Reynolds #2 Adaptative Housing

Situated on 251 Scott Street, and adjacent to the Gray Design Building, is the second of three tobacco warehouses bordering South Broadway in Lexington. Reynolds #2 was erected in 1917 and its construction is denoted by masonry bricks and a system of two rows of load-bearing columns running perpendicularly to the facade of the building. Despite the recent rehousing of the CoD to a rehabilitated Reynolds #3, the neighboring structure still faces the threat of demolition, the project combines the necessity of preserving the building as a historic part of our city with the idea of rehabilitating the structure as a dynamic architectural experiment in student housing.
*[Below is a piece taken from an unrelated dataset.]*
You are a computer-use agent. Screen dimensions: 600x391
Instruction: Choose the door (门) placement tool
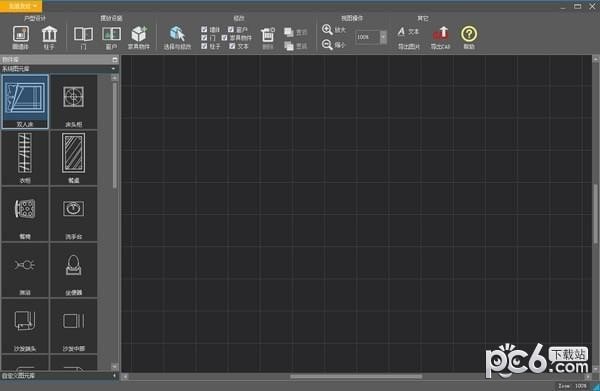click(83, 37)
The Reynolds #2 Housing project’s driving point is to be a moldable space where upperclassmen architecture students could design and build individual rooms for housing students. This project explores ephemeral housing, as students would be able to shape the space in which they would reside, but each year’s designs would be substituted in the following year as a part of the next class studio curriculum.
Sustainability was a driving point for the construction decisions made, as keeping the original bricks and columns would reduce the use of materials and energy consumption. Since it is an early industrial building, it has large windows and high ceilings which were adapted to be more efficient. Besides reusing the existing features, modern technologies such as passive solar design and water collection systems would also be utilized. Reynolds #2 has played a significant role in Lexington’s development and is an example of vernacular 20th-century early industrial construction. If the rehabilitation project were to be brought to fruition, it would use the skin of an iconic Lexington building to house an incredibly daring approach to housing research, which could bring national recognition to the College of Design at UKY.